In the morning, she went to Laetitia's room, knocked, and had no
answer.

She was informed at the breakfast-table of Miss Dale's departure.
The ladies Eleanor and Isabel feared it to be a case of urgency at
the cottage. No one had seen Vernon, and Clara requested Colonel
De Craye to walk over to the cottage for news of Crossjay. He
accepted the commission, simply to obey and be in her service:
assuring her, however, that there was no need to be disturbed
about the boy. He would have told her more. had not Dr.
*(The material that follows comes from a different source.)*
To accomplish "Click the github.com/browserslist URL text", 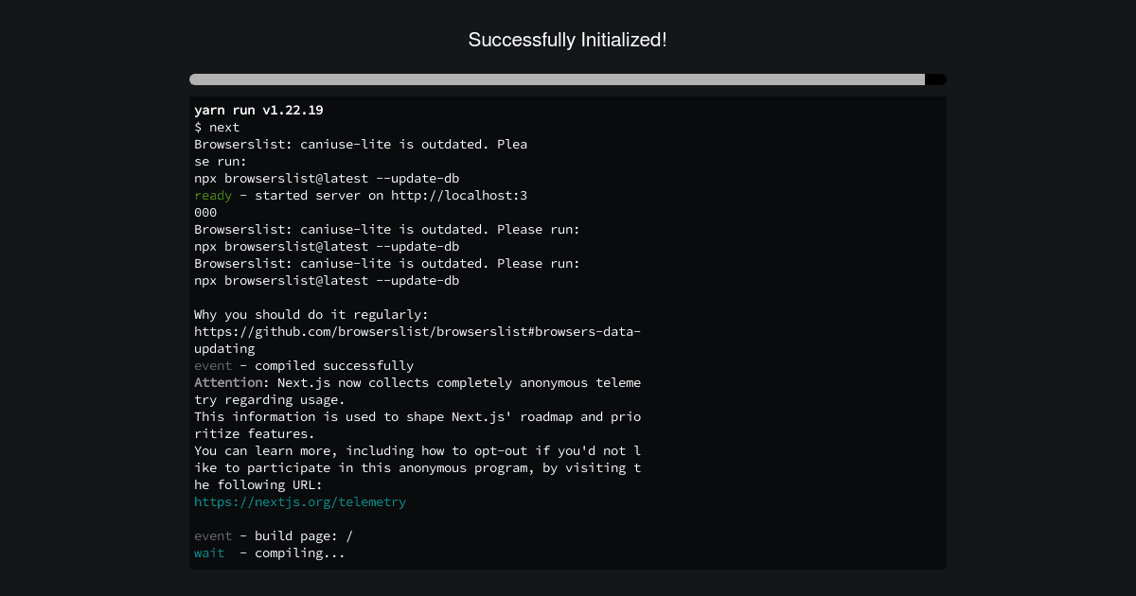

Middleton
led her out.

Sir Willoughby marked a lapse of ten minutes by his watch. His
excellent aunts had ventured a comment on his appearance that
frightened him lest he himself should be the person to betray his
astounding discomfiture. He regarded his conduct as an act of
madness, and Laetitia's as no less that of a madwoman--happily
mad! Very happily mad indeed! Her rejection of his ridiculously
generous proposal seemed to show an intervening hand in his
favour, that sent her distraught at the right moment. He entirely
trusted her to be discreet; but she was a miserable creature, who
had lost the one last chance offered her by Providence, and
furnished him with a signal instance of the mediocrity of woman's
love.

Time was flying. In a little while Mrs. Mountstuart would arrive.
He could not fence her without a design in his head; he was
destitute of an armoury if he had no scheme: he racked the brain
only to succeed in rousing phantasmal vapours. Her infernal
"Twice!" would cease now to apply to Laetitia; it would be an echo
of Lady Busshe. Nay, were all in the secret, Thrice jilted! might
become the universal roar. And this, he reflected bitterly, of a
man whom nothing but duty to his line had arrested from being the
most mischievous of his class with women! Such is our reward for
uprightness!

At the expiration of fifteen minutes by his watch, he struck a
knuckle on the library door. Dr. Middleton held it open to him.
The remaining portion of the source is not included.